A. The Court Did Not Shift the Burden of Proof
B.
We turn first to the question of whether the trial court erred in its application of the burden of proof. Chrysler’s primary argument on appeal is that the trial court “misapplied the law, and thus abused its discretion, by shifting the burden of proof to [Chrysler] to show that the amount of attorneys’ fees Muro is seeking were not reasonably incurred.” Specifically, Chrysler contends the trial court impermissibly shifted its focus to the events surrounding the section 998 offer, placing the burden on Chrysler to prove the case should have settled at or near the time the offer was made. In support of its argument, Chrysler refers to a single line in the court’s order on the fee motion, wherein the court “finds that there is no evidence that the matter would have settled earlier based on [Chrysler’s] written offer early in the case. Chrysler states, without support, that “the trial court was under the impression that [Chrysler] was required to prove that but for the conduct of Muro’s counsel, a settlement would have been reached early on in the case.”
Muro rejects Chrysler’s argument that the trial court improperly shifted the burden of proof, noting Chrysler failed to cite to any instance in the record where Chrysler was required to show Muro would have accepted its settlement offers. We agree. Nowhere during the proceedings did the court solicit evidence or even argument from Chrysler on the question of whether, but for Muro’s counsel’s alleged failure to convey the section 998 offer to the client, the case would have settled in March 2014. Instead, the record reflects the court’s lengthy interview of Muro’s counsel, only, regarding communication of the March 20, 2014 letter and the subsequent section 998 offer to Muro. The court repeatedly sought clarification from Muro’s counsel as to why, according to their own billing records, they did not contact Muro until May 1, 2014, approximately one month after settlement overtures were made by Chrysler.
Thus, we do not read the court’s finding in the order as anything other than its comment on whether Muro met her own burden to prove the fees incurred post-settlement offer were “ ‘ “ ‘reasonably necessary to the conduct of the litigation,’ and were ‘reasonable in amount.’ ”’ ’ ” (Goglin v. BMW of North America, LLC, supra, 4 Cal.App.5th at p. 470.)
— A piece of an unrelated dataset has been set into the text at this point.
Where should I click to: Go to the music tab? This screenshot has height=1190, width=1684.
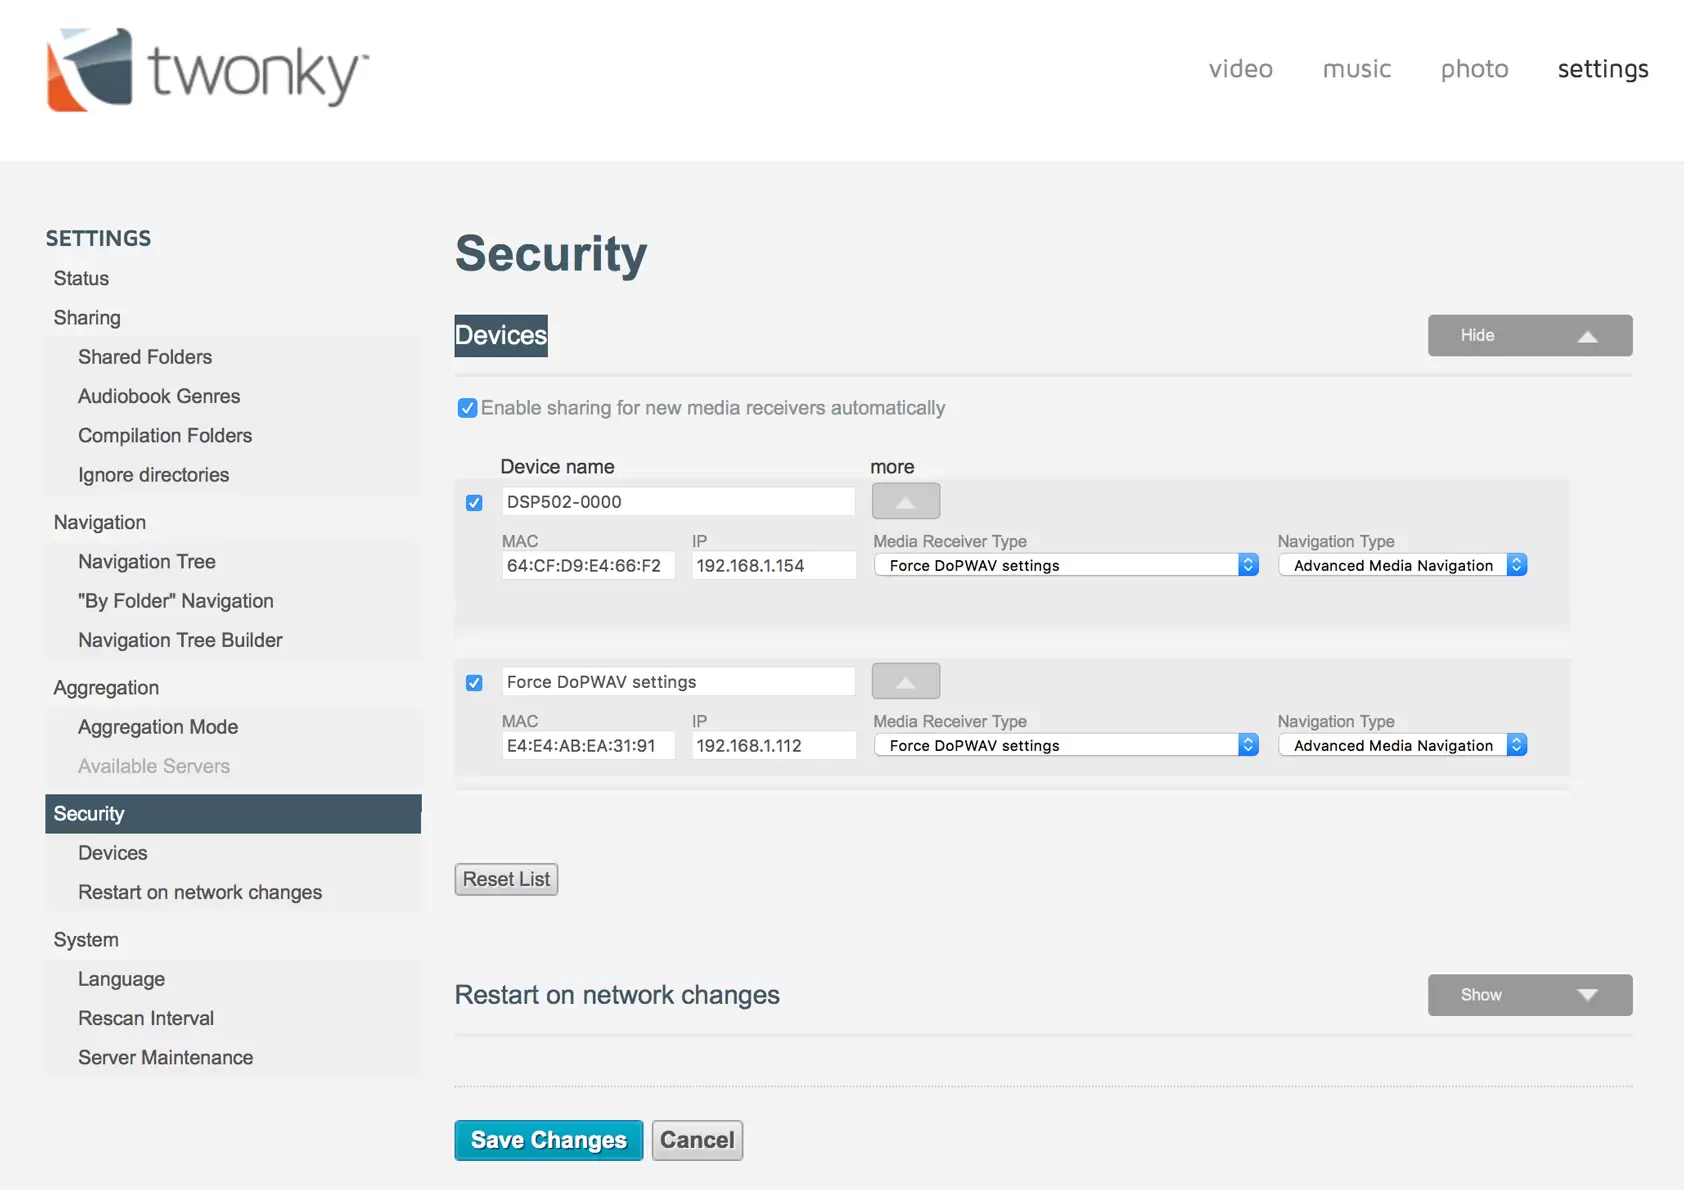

C. The Court Did Not Abuse Its Discretion by Awarding Attorney Fees to Muro
D.
Having determined the trial court correctly applied the burden of proof, we turn our analysis to the propriety of the fee award itself. Chrysler urges us to reverse the trial court’s order because Muro “produced no evidence establishing that [the settlement amount] was due entirely to the efforts of her attorneys, as opposed to being, at least in part, nothing more than a function of the added, recoverable costs of owning, operating, and maintaining a vehicle for nearly two years after [Chrysler’s] initial settlement offer.” Thus, Chrysler posits, Muro’s failure “to engage in settlement discussions in response to both [Chrysler’s] letter of March 20, 2014” and its section 998 offer was unreasonable: “[t]he only real issue at that point should have been quantifying Muro’s incidental and consequential damages and the costs, expenses, and attorneys’ fees incurred up to that point—information within Muro[’s] exclusive control.”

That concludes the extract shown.